I'm working on a compliance requirement for an agent deployment pipeline where the audit trail needs to link the final SBOM not just to dependencies, but to the exact build run that produced the artifact. The SBOM itself is signed, but auditors want to see the "provenance" baked in—proof that the SBOM describes the output of a specific CI job.
I'm using the OpenClaw SDK to package the agent, and generating the SBOM with `syft`. The piece I'm wrestling with is how to attach the build metadata (git SHA, pipeline run ID, builder image digest) *into* the SBOM document itself in a standardized way, not just as a separate attestation.

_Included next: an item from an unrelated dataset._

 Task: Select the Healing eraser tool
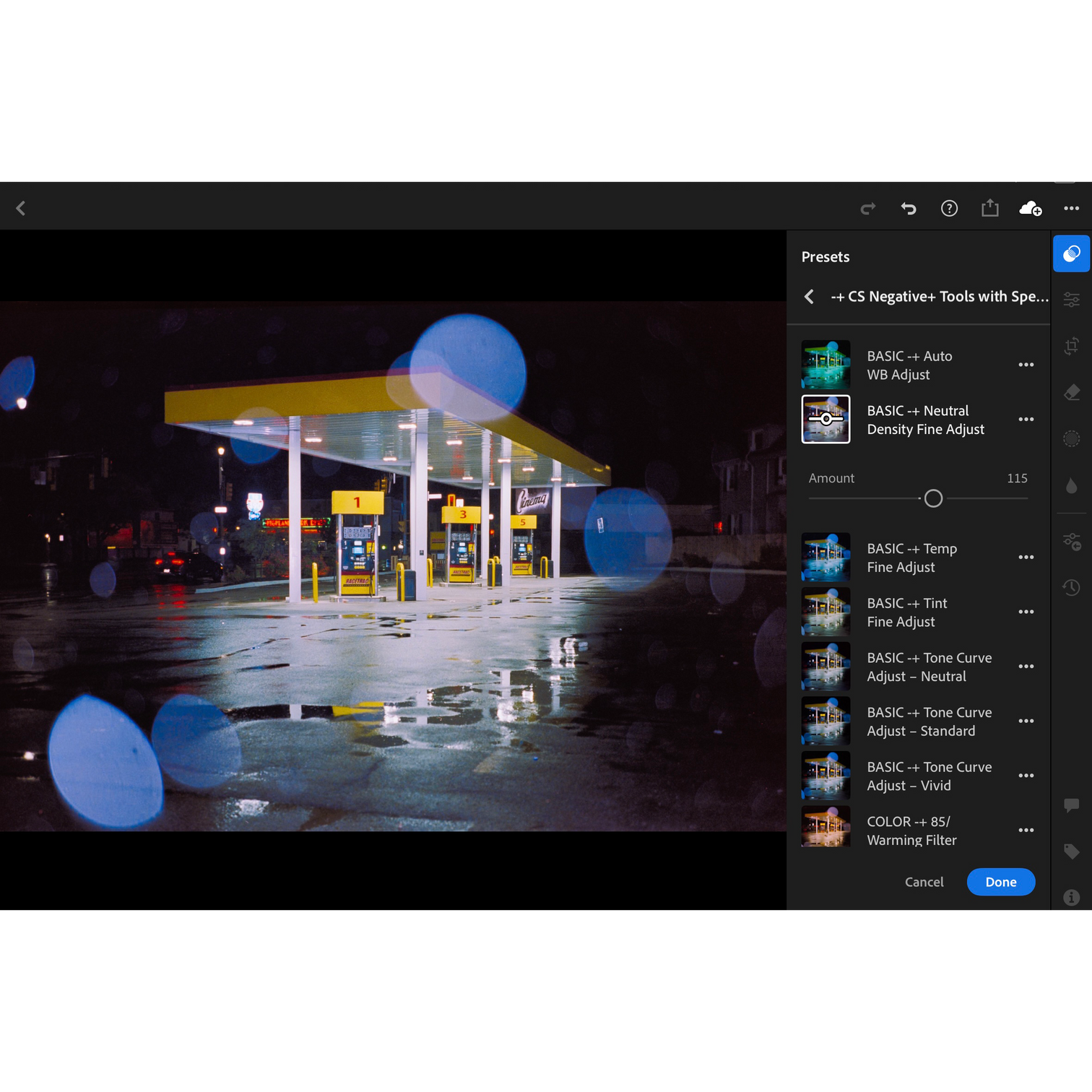(1072, 391)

My current approach is to inject the data as a property in the `metadata.component` of the CycloneDX SBOM:
```python
import json
from datetime import datetime
def augment_sbom_with_provenance(sbom_dict, build_info):
"""Add build provenance to a CycloneDX SBOM dict."""

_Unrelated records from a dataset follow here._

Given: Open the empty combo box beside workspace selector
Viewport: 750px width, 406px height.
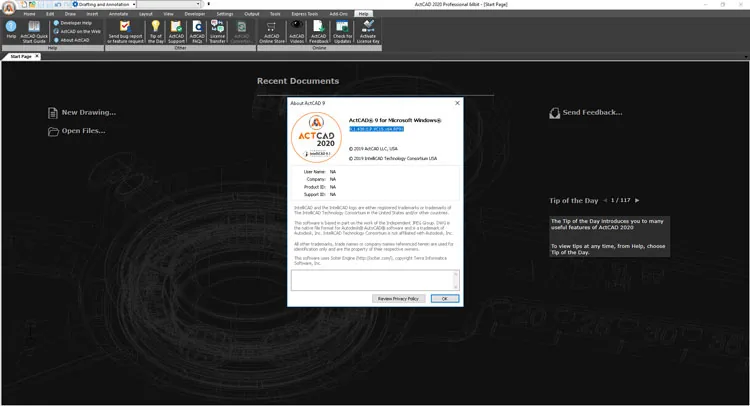Looking at the screenshot, I should pyautogui.click(x=170, y=4).
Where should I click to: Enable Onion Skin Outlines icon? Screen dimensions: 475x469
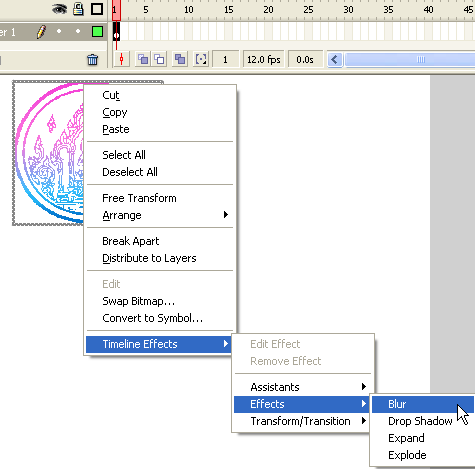click(x=159, y=59)
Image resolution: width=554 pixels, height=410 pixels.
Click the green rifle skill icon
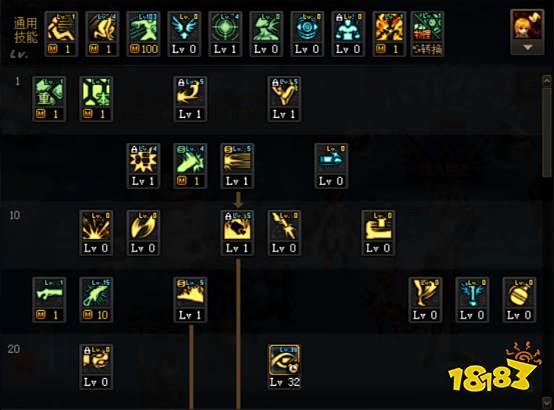coord(49,300)
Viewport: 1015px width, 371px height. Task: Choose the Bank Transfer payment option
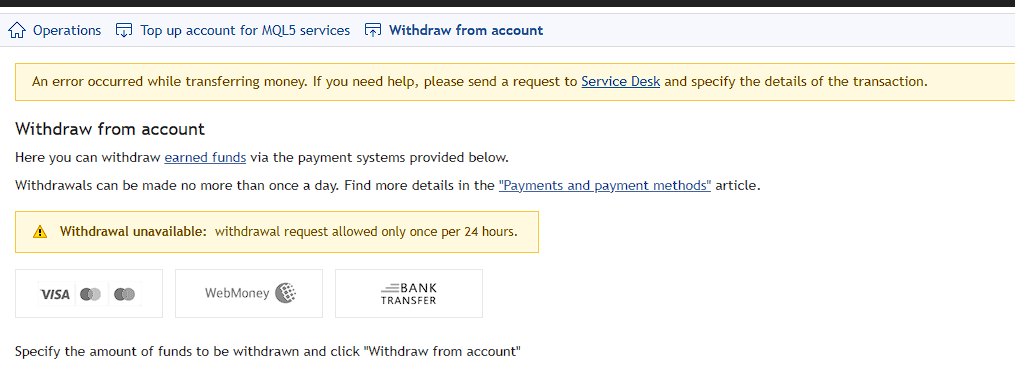pyautogui.click(x=408, y=293)
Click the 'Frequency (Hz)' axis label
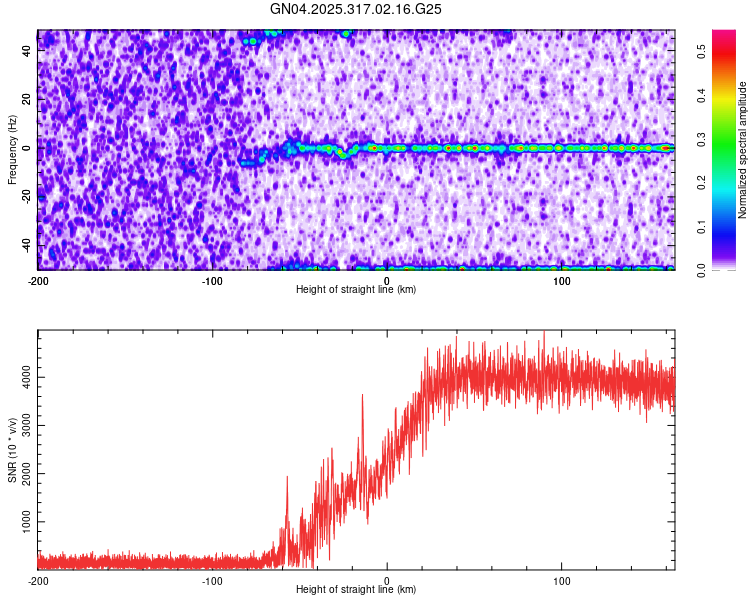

if not sbom_dict.get("metadata"):
sbom_dict["metadata"] = {}
if not sbom_dict["metadata"].get("properties"):
sbom_dict["metadata"]["properties"] = []
sbom_dict["metadata"]["properties"].extend([
{
"name": "build:git_commit",
"value": build_info["git_sha"]
},
{
"name": "build:pipeline_id",
"value": build_info["pipeline_run_url"]
},
{
"name": "build:timestamp",
"value": datetime.utcnow().isoformat() + "Z"
}
])
return sbom_dict
```
Then sign the augmented SBOM with Sigstore's `cosign`. Questions:
1. Is using `metadata.properties` the right place for this, or should I be creating a separate component of type "build"?
2. If the build itself uses external tools (like the OpenClaw SDK, specific version of syft), should those also be listed as components in the SBOM with their own hashes?
3. How are folks handling the scenario where the build provenance includes sensitive data (like internal pipeline URLs)? Do you redact or use a non-identifiable build UUID?
Looking for examples or best practices, especially if anyone has tackled this with in-toto attestations or SLSA provenance generation alongside the SBOM.